***** Data entries

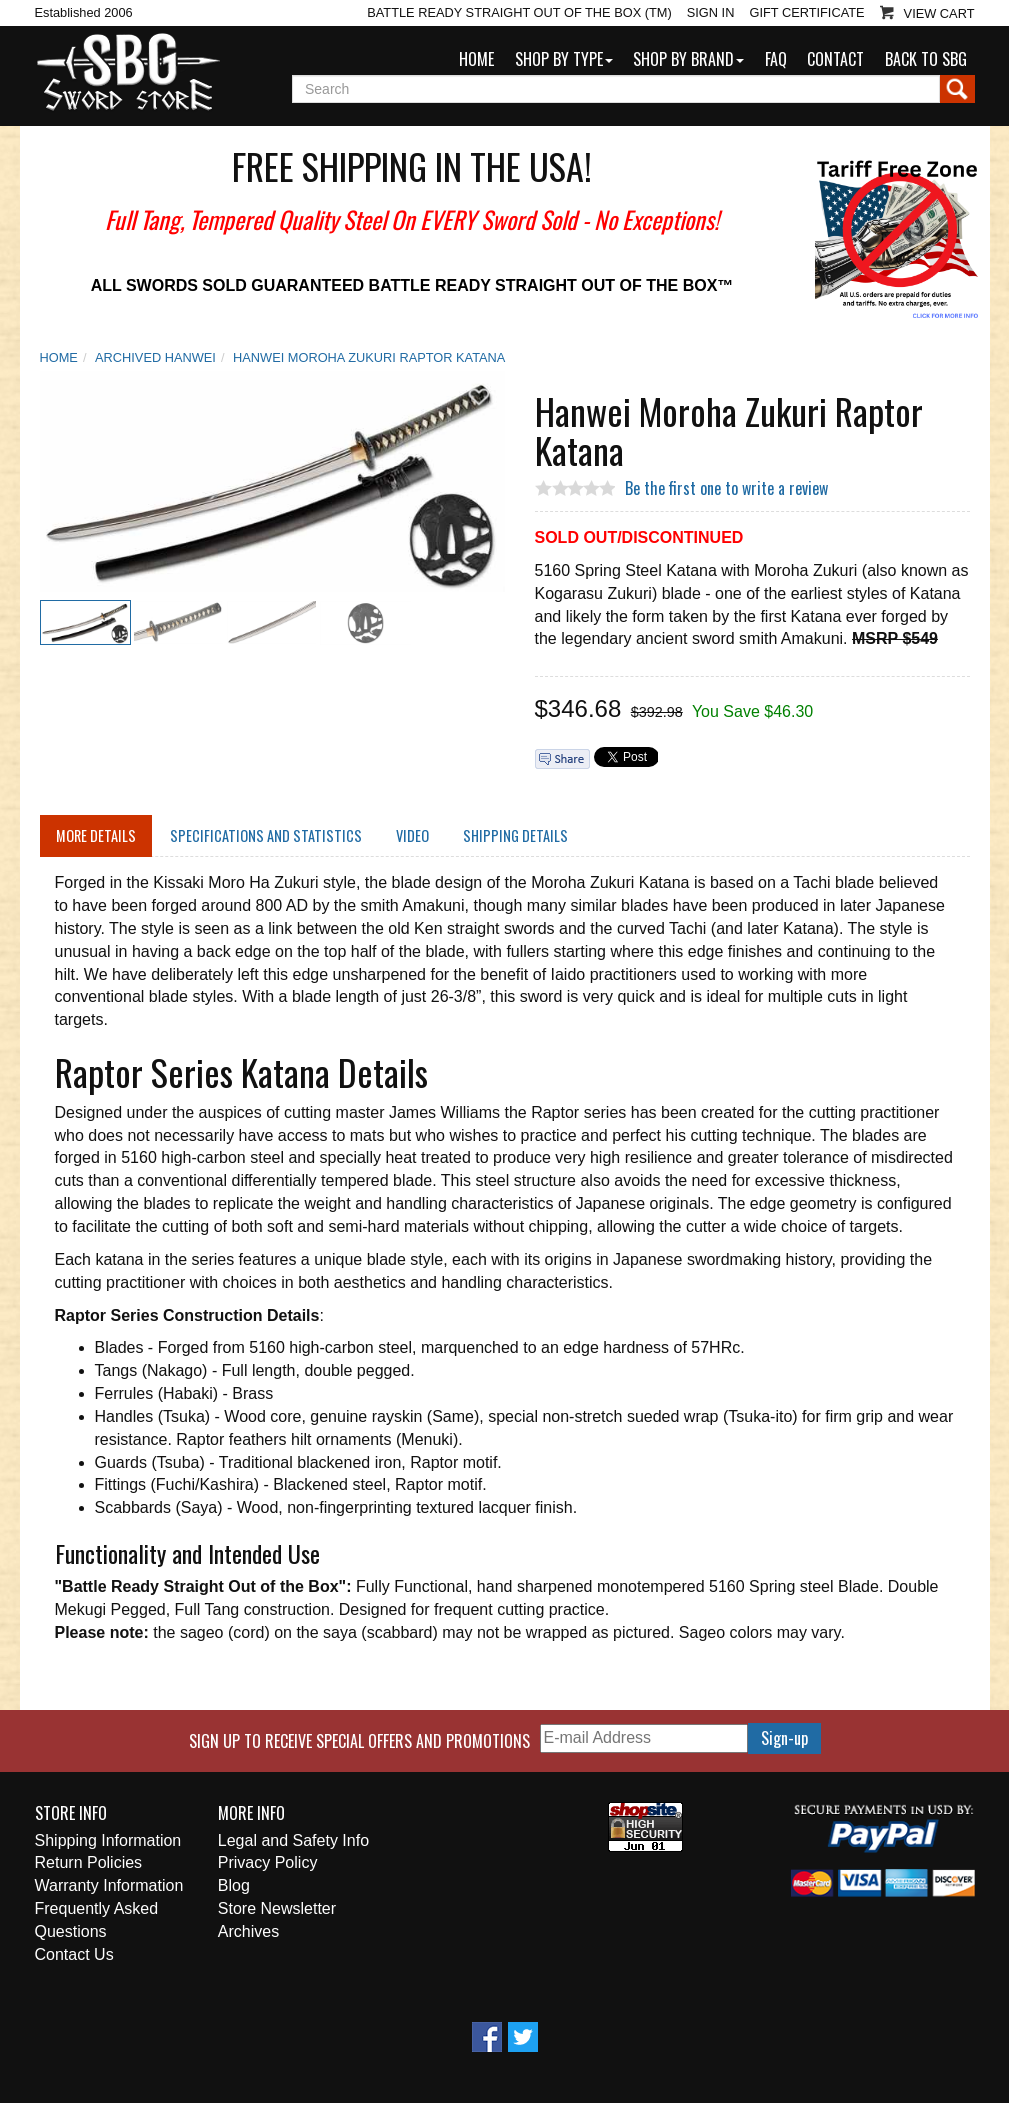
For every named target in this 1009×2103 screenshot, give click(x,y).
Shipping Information (108, 1840)
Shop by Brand (688, 59)
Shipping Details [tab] (515, 835)
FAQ (776, 59)
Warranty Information (109, 1885)
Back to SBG (926, 59)
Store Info (71, 1813)
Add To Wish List (479, 397)
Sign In (711, 12)
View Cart (939, 13)
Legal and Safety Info (293, 1840)
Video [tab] (412, 835)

**********

▶ **Given task**: Reproduce all of the rows above with "Information" renamed to "Policy" wherever it occurs and everything else unchanged, omitting the pictures.

▶ **Solved exercise**:
For every named target in this 1009×2103 screenshot, give click(x,y).
Shipping Policy (108, 1840)
Shop by Brand (688, 59)
Shipping Details [tab] (515, 835)
FAQ (776, 59)
Warranty Policy (109, 1885)
Back to SBG (926, 59)
Store Info (71, 1813)
Add To Wish List (479, 397)
Sign In (711, 12)
View Cart (939, 13)
Legal and Safety Info (293, 1840)
Video [tab] (412, 835)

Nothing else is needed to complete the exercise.